Activity in this area began at least as early as 1892, when first claims were staked by J. H. Holden. Other prospects were located in the 1890's; among these was the Crown Point mine which began producing molybdenum ore in 1897. Little else of the early history of the district was recorded. In 1938, after years of options and changes of owners, the Holden mine was taken over by a subsidiary of the Howe Sound Co. It then became the largest gold, silver, and copper producer in the State, and remained so until 1956, when increased costs and complex mining problems made operation marginal. The mine was closed in 1957.
Production of the district (in large part, that of the Holden mine) from 1938 through 1951 was 514,525 ounces of gold. Its production data from 1952 through 1956 were combined with data of other districts and could not be determined separately.
The country rock in the vicinity of the Holden mine consists of hornblende and biotite-bearing schist and gneiss, quartzite, and marble of probable pre-Devonian age (F. W. Cater, oral commun., 1962). These rocks were isoclinally folded and sheared, then were intruded by peridotite and quartz-ornblende diorite bodies, and later, by dikes, sills, and small offshoots of the Cretaceous Chelan batholith, which is well exposed east of the district. Plugs and dikes of the Cloudy Pass granogabbro, of Tertiary age, intrude the older rocks. The ore deposits are replacements of a breccia zone in the metamorphic rocks. The ores are Tertiary in age and are related to the Cloudy Pass intrusive. Prominent ore minerals are magnetite, quartz, pyrite, pyrrhotite, sphalerite, and chalcopyrite, and galena and gold occur in minor amounts.
The Entiat district, in east-central Chelan County, is the largest district in the State and occupies 790 square miles between lat 47°40' and 48°00' N. and long 120° 10' and 120°45' W.
Huntting's report (1943, p. 24-26) constitutes most of the published information on the history and ore deposits of this district. The largest mine in the area is the Rex (or Rogers) mine, which produced $170,000 (about 8,250 ounces) in gold by 1930 (Huntting, 1955, p. 48). The Rex was in existence as early as 1906, so the Entiat district dates back to that time and perhaps earlier. Small platinum and gold placers along the Entiat River were worked also, but production from them was small.
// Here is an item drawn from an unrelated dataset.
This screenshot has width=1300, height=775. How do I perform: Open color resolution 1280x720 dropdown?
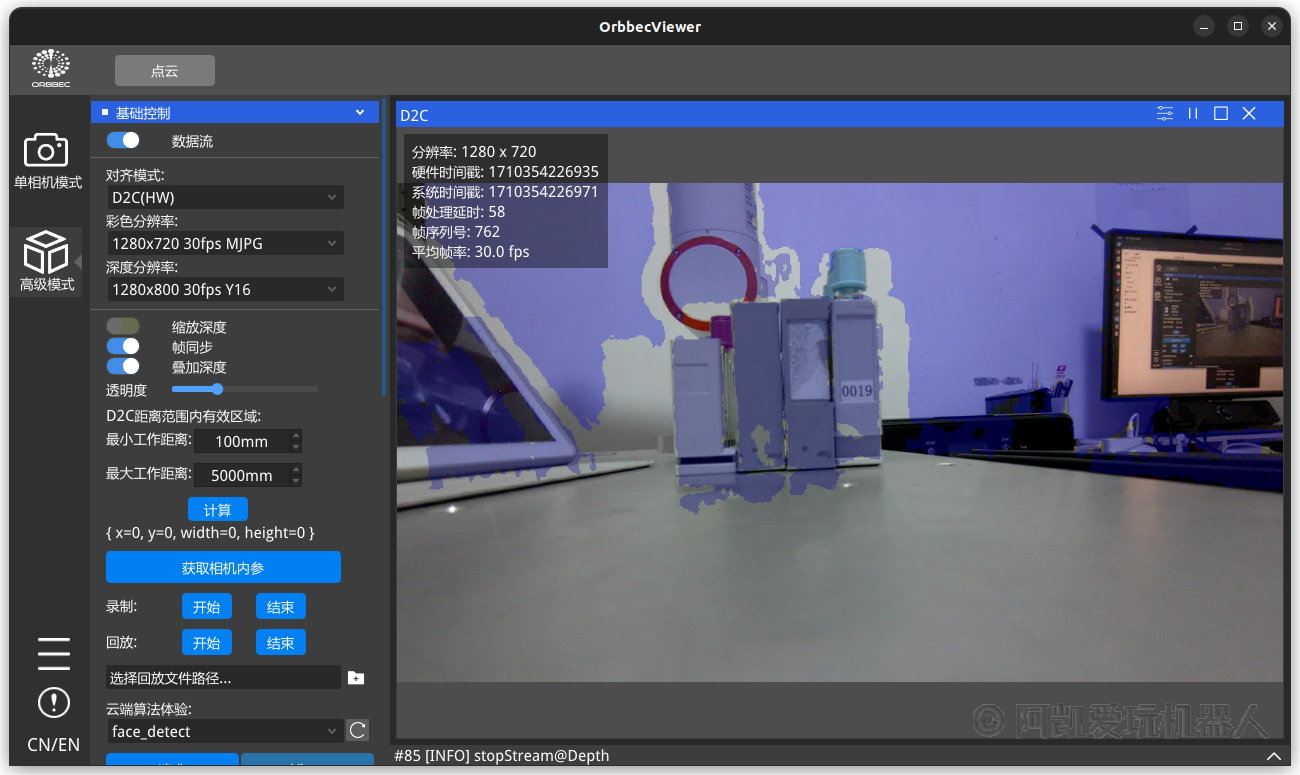224,243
The 8,250 ounces of gold produced from the Rex mine between 1906 and 1930 is the only recorded production from the Entiat district. Huntting (1943, p. 25), however, listed two other lode mines that produced unknown amounts. Estimated minimum total production for the Entiat district is 10,000 ounces.
Huntting (1943, p. 24-25) summarized the geology of the district, part of which was studied in detail by Waters (1932). The oldest rock is the Swakane Gneiss, believed to be pre-Ordovician in age, which is intruded by the Chelan Granodiorite. Locally along Lake Chelan are small patches of other Paleozoic metasedimentary rocks and scattered through the area are remnants of Tertiary lake deposits and basalt.
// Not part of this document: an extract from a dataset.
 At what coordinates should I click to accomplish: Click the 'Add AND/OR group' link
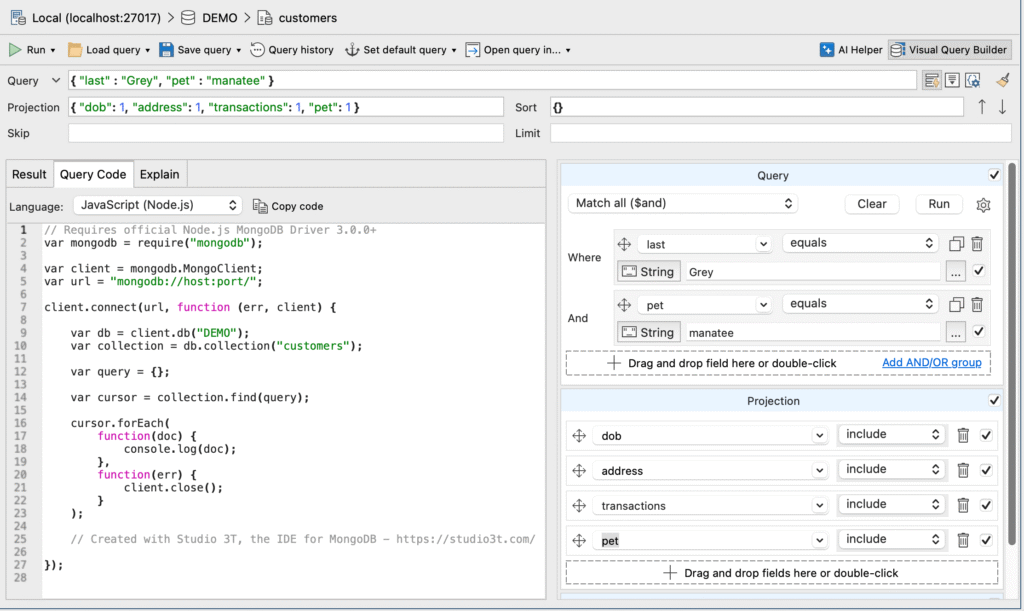point(931,362)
Free gold, the chief ore mineral, occurs with quartz in veins cutting the Swakane Gneiss. Native silver, cinnabar, ilmenite, and nickel-rich pyrrhotite occur in the ores in varying amounts. The relation of ore deposits to any of the nearby intrusives has not been determined.
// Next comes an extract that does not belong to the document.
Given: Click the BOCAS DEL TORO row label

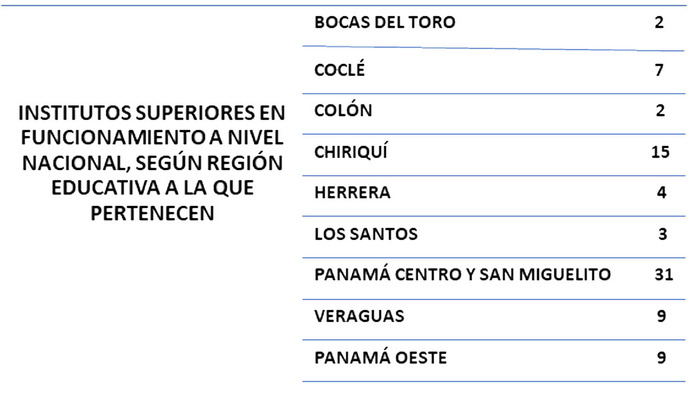Looking at the screenshot, I should [x=385, y=22].
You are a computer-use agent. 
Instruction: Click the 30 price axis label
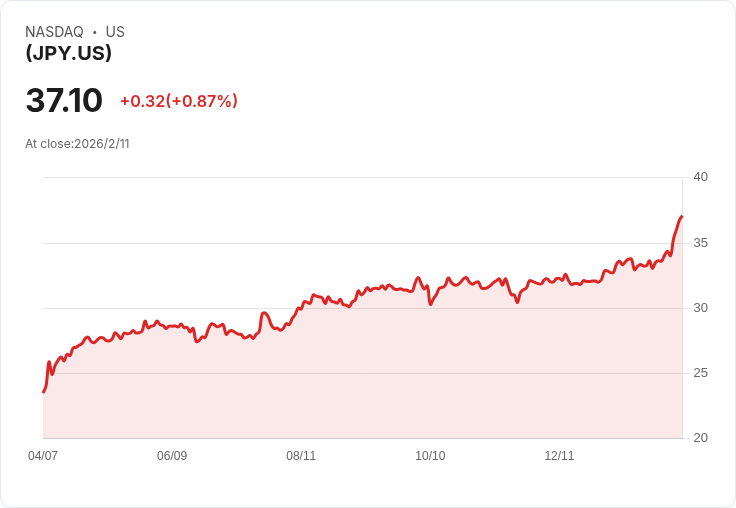(x=700, y=308)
The Wenatchee district is in the southeastern corner of Chelan County at about lat 47°22' N. and long 120°20' W.
The Gold King mine, the chief mine of the district, was located in 1885, but very little mining was done until 1894, when about $1,600 in bullion was produced. Sporadic activity continued until 1911 and again from 1934 to 1949. When the Lovitt Mining Co. acquired the property in 1949, production began on a large scale. Lovitt and McDowall (1954, p. 38) reported a total of 102,376 ounces of gold produced from 1949 through 1953; this high output continued, and in 1960 the Gold King was the tenth largest producer of lode gold in the United States. Total gold production of the Wenatchee district through 1959 was about 190,000 ounces (A. E. Weissenborn, written commun., 1962).
Bedrock in the vicinity of the Gold King mine consists of steeply dipping beds of the Swauk Sandstone of Eocene age. The ore deposits are in a silicified dikelike body that is cut by innumerable small quartz veins. The ore minerals are gold, silver, and minor amounts of pyrite; however, there seems to be no relationship between the valuable minerals and the pyrite. The gold is very finely divided in the quartz (Lovitt and McDowall, 1954, p. 38-39).